• _EXERCISE GOAL_:
Which lines of the records contain the string "Viewport"? Show each of those lines in full, and treat uppercase and lowercase as different.

• _DATA TO USE_:

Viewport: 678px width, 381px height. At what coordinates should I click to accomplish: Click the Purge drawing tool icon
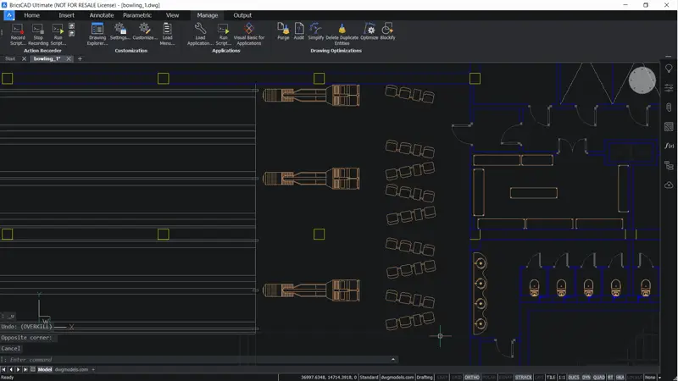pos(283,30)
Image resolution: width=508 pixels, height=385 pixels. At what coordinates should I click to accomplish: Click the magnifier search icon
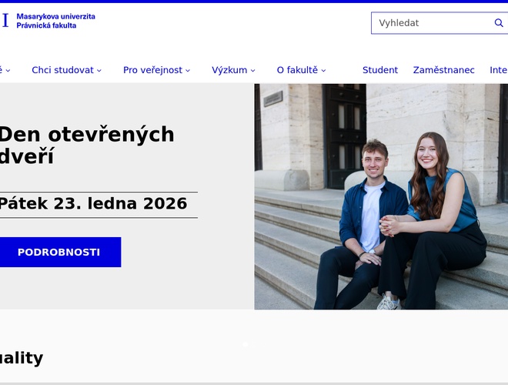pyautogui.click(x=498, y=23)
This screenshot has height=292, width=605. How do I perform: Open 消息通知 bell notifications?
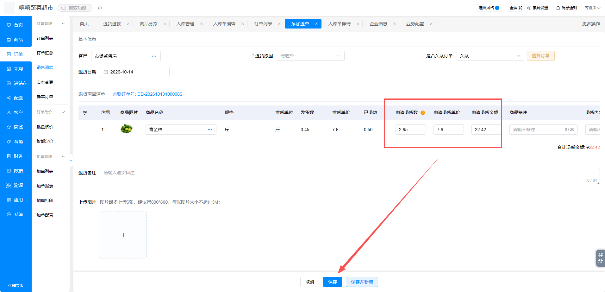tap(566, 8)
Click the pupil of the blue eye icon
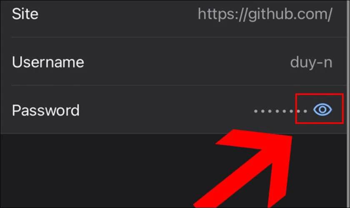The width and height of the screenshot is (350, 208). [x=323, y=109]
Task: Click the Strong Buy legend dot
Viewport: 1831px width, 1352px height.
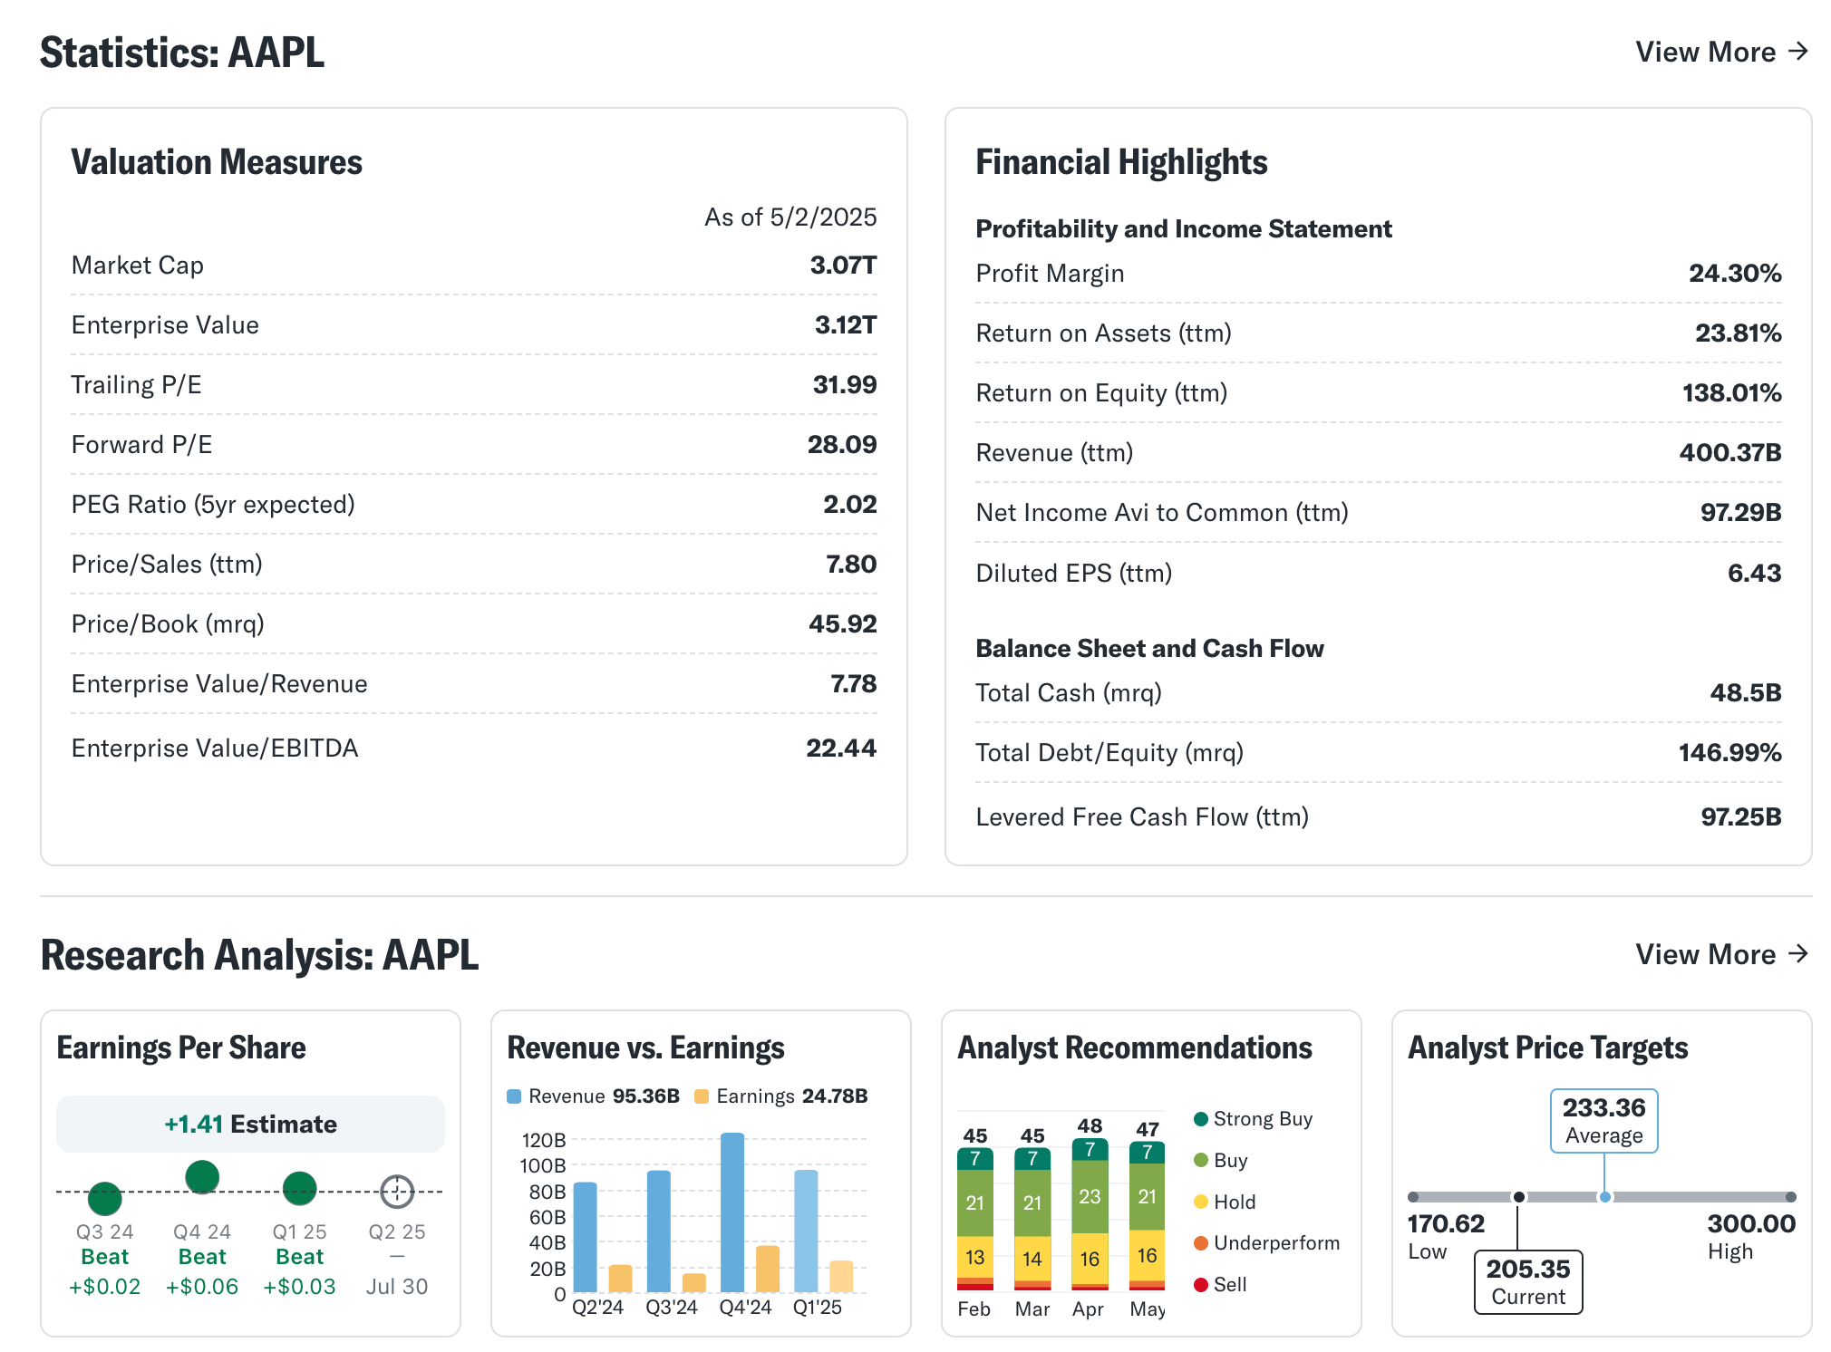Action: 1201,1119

• _COMPLETED EXERCISE_:
Viewport: 678px width, 381px height. At what coordinates should I click to accomplish: Click the Purge drawing tool icon
Viewport: 1831px width, 1352px height.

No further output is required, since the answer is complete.